+++ Records for the task

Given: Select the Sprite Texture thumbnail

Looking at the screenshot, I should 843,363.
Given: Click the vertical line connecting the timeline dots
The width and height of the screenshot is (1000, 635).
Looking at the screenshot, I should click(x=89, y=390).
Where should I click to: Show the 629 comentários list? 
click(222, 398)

++++++

(Problem statement):
Reproduce all of the material above word for word.

(The reply):
Given: Select the Sprite Texture thumbnail

Looking at the screenshot, I should 843,363.
Given: Click the vertical line connecting the timeline dots
The width and height of the screenshot is (1000, 635).
Looking at the screenshot, I should click(x=89, y=390).
Where should I click to: Show the 629 comentários list? 
click(222, 398)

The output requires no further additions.